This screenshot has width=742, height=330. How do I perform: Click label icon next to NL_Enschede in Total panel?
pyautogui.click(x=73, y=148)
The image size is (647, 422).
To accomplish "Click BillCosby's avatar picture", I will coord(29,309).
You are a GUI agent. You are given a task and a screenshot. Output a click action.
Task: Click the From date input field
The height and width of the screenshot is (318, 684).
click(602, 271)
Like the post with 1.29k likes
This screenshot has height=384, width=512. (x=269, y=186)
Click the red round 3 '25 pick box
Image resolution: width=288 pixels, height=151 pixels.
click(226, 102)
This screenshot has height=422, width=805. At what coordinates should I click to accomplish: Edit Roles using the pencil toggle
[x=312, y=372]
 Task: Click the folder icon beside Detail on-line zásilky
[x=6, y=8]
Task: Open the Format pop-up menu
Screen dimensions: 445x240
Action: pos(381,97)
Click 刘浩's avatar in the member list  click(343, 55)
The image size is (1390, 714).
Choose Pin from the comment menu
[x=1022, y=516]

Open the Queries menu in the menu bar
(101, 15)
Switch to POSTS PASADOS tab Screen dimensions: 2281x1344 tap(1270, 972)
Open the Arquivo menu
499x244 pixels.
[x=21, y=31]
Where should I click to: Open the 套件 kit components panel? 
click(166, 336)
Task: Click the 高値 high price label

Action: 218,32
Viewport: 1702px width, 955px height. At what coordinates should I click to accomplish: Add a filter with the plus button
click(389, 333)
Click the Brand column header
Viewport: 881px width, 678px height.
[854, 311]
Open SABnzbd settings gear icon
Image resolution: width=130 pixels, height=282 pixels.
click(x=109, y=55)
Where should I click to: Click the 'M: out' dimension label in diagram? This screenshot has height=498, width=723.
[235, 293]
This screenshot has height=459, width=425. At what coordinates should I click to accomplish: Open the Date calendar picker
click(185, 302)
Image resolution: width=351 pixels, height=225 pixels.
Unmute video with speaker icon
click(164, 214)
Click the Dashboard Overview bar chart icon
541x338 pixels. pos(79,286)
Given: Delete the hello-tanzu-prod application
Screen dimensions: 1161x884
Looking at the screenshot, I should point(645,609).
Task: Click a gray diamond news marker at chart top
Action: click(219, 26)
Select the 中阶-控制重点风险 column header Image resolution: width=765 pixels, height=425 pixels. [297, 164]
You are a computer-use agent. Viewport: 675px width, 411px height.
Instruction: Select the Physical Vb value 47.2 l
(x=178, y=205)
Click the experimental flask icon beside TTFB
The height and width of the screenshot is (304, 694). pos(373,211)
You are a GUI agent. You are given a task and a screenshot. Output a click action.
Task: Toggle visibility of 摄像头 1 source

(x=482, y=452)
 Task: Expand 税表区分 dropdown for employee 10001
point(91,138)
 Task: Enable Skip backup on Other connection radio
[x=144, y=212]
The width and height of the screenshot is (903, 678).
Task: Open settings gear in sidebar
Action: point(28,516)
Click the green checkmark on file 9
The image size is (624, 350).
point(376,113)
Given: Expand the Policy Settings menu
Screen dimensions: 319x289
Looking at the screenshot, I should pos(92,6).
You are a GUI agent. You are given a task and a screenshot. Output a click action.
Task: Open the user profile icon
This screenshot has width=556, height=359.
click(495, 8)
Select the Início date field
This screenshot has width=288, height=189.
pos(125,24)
# # # # #
§ **Petunjuk Latihan**:
Tulis ulang seluruh materi di atas kata demi kata, baris demi baris, tanpa mengubah apa pun.

§ **Hasil Tugas**:
This screenshot has width=742, height=330. How do I perform: Click label icon next to NL_Enschede in Total panel?
pyautogui.click(x=73, y=148)
The image size is (647, 422).
To accomplish "Click BillCosby's avatar picture", I will coord(29,309).
You are a GUI agent. You are given a task and a screenshot. Output a click action.
Task: Click the From date input field
The height and width of the screenshot is (318, 684).
click(602, 271)
Like the post with 1.29k likes
This screenshot has height=384, width=512. (x=269, y=186)
Click the red round 3 '25 pick box
Image resolution: width=288 pixels, height=151 pixels.
click(226, 102)
This screenshot has height=422, width=805. At what coordinates should I click to accomplish: Edit Roles using the pencil toggle
[x=312, y=372]
 Task: Click the folder icon beside Detail on-line zásilky
[x=6, y=8]
Task: Open the Format pop-up menu
Screen dimensions: 445x240
Action: pos(381,97)
Click 刘浩's avatar in the member list  click(343, 55)
The image size is (1390, 714).
Choose Pin from the comment menu
[x=1022, y=516]

Open the Queries menu in the menu bar
(101, 15)
Switch to POSTS PASADOS tab Screen dimensions: 2281x1344 tap(1270, 972)
Open the Arquivo menu
499x244 pixels.
[x=21, y=31]
Where should I click to: Open the 套件 kit components panel? 
click(166, 336)
Task: Click the 高値 high price label

Action: 218,32
Viewport: 1702px width, 955px height. At what coordinates should I click to accomplish: Add a filter with the plus button
click(389, 333)
Click the Brand column header
Viewport: 881px width, 678px height.
[854, 311]
Open SABnzbd settings gear icon
Image resolution: width=130 pixels, height=282 pixels.
click(x=109, y=55)
Where should I click to: Click the 'M: out' dimension label in diagram? This screenshot has height=498, width=723.
[235, 293]
This screenshot has height=459, width=425. At what coordinates should I click to accomplish: Open the Date calendar picker
click(185, 302)
Image resolution: width=351 pixels, height=225 pixels.
Unmute video with speaker icon
click(164, 214)
Click the Dashboard Overview bar chart icon
541x338 pixels. pos(79,286)
Given: Delete the hello-tanzu-prod application
Screen dimensions: 1161x884
Looking at the screenshot, I should point(645,609).
Task: Click a gray diamond news marker at chart top
Action: click(219, 26)
Select the 中阶-控制重点风险 column header Image resolution: width=765 pixels, height=425 pixels. [297, 164]
You are a computer-use agent. Viewport: 675px width, 411px height.
Instruction: Select the Physical Vb value 47.2 l
(x=178, y=205)
Click the experimental flask icon beside TTFB
The height and width of the screenshot is (304, 694). pos(373,211)
You are a GUI agent. You are given a task and a screenshot. Output a click action.
Task: Toggle visibility of 摄像头 1 source

(x=482, y=452)
 Task: Expand 税表区分 dropdown for employee 10001
point(91,138)
 Task: Enable Skip backup on Other connection radio
[x=144, y=212]
The width and height of the screenshot is (903, 678).
Task: Open settings gear in sidebar
Action: point(28,516)
Click the green checkmark on file 9
The image size is (624, 350).
point(376,113)
Given: Expand the Policy Settings menu
Screen dimensions: 319x289
Looking at the screenshot, I should pos(92,6).
You are a GUI agent. You are given a task and a screenshot. Output a click action.
Task: Open the user profile icon
This screenshot has width=556, height=359.
click(495, 8)
Select the Início date field
This screenshot has width=288, height=189.
pos(125,24)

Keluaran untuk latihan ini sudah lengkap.